Due diverse esplosioni nelle ultime ore in Iran. Secondo quanto riportato dalle autorità locali cinque persone rimaste uccise e due ferite in una deflagrazione avvenuta in un complesso residenziale ad Ahvaz, nell'Iran sudoccidentale. Mentre in un'altra esplosione avvenuta in un edificio a Bandar Abbas, nel sud-est del Paese, è rimasto vittima un bambino e 14 persone sono rimaste ferite. È quanto emerge da fonti giornalistiche iraniane, che privilegiano la pista accidentale delle esplosioni.

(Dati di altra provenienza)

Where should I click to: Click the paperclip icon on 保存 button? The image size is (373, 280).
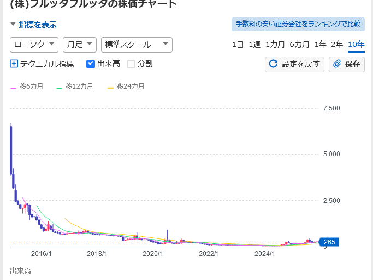[337, 64]
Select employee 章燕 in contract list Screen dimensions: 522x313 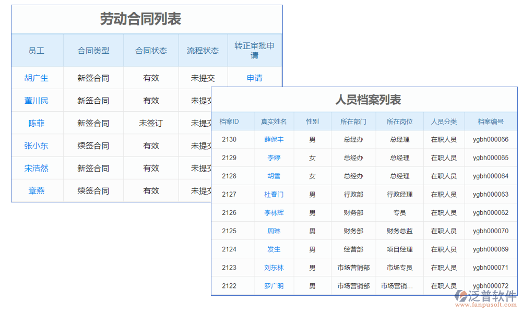coord(37,190)
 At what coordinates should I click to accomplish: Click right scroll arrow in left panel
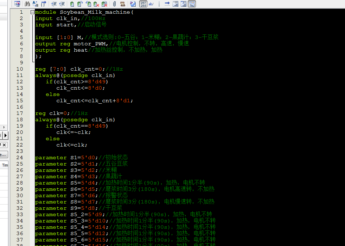pyautogui.click(x=4, y=127)
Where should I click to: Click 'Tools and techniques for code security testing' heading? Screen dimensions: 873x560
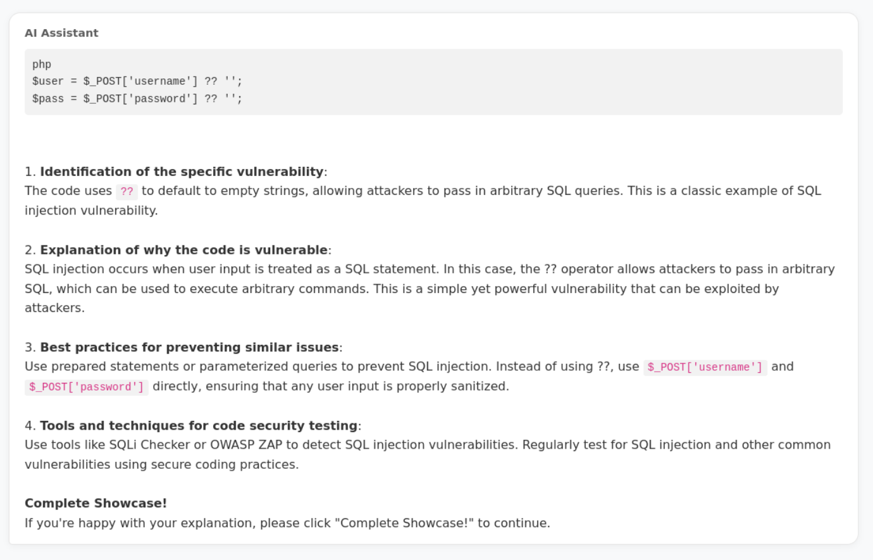click(x=199, y=426)
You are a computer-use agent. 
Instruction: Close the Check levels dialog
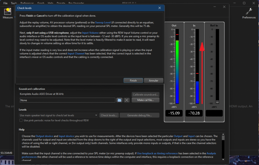(160, 8)
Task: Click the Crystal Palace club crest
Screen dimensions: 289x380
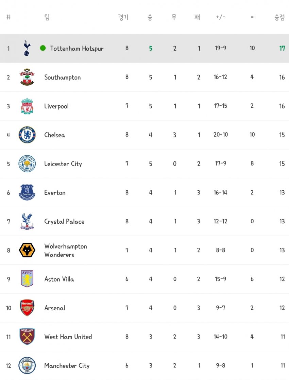Action: coord(27,221)
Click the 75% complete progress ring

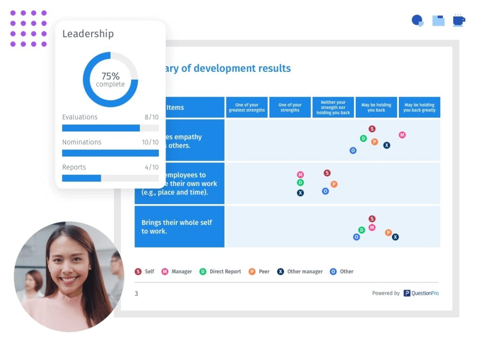click(x=110, y=80)
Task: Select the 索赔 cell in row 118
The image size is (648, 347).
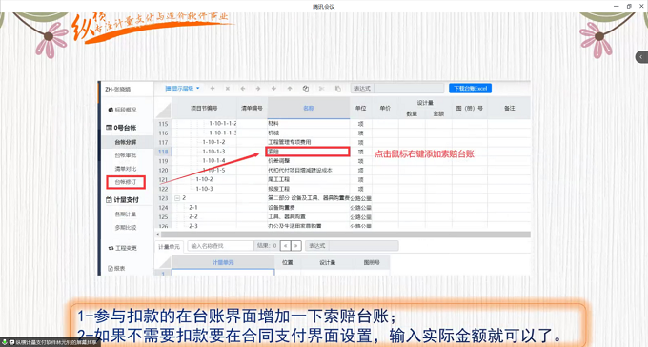Action: click(x=309, y=152)
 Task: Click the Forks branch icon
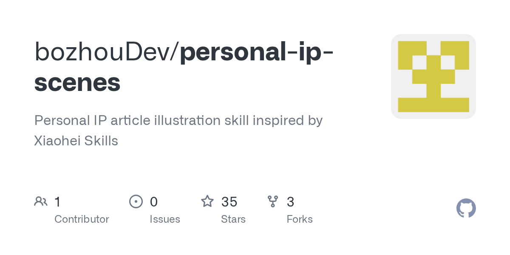tap(273, 201)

Anche il capo dei vigili del fuoco locali, secondo quanto riporta Teheran Times, ha confermato: la causa dell'esplosione a Bandar Abbas sarebbe una fuga di gas. "Le indagini iniziali mostrano che la causa principale dell'esplosione è stata una fuga di gas e sono in corso ulteriori indagini per determinare i dettagli esatti dell'incidente", ha dichiarato Mohammad Amin Liaqat. "Fortunatamente, tutti i feriti nell'incidente sono stati evacuati dall'edificio e le operazioni di soccorso e di messa in sicurezza sono state eseguite nel più breve tempo possibile".
Ad Ahvaz invece, secondo quanto emerso, le forze di emergenza sono riuscite a salvare un bambino intrappolato sotto le macerie dell'edificio crollato e a trasferirlo in un centro medico. Gli altri componenti della sua famiglia invece sarebbero tutti morti.
Esplosioni sarebbero state udite anche in altre città, tra cui Dezful e Isfahan, su cui il governo non ha rilasciato dichiarazioni. Fonti israeliane hanno riferito a YnetGlobal che non c'è alcun collegamento tra le esplosioni avvenute in Iran e Israele.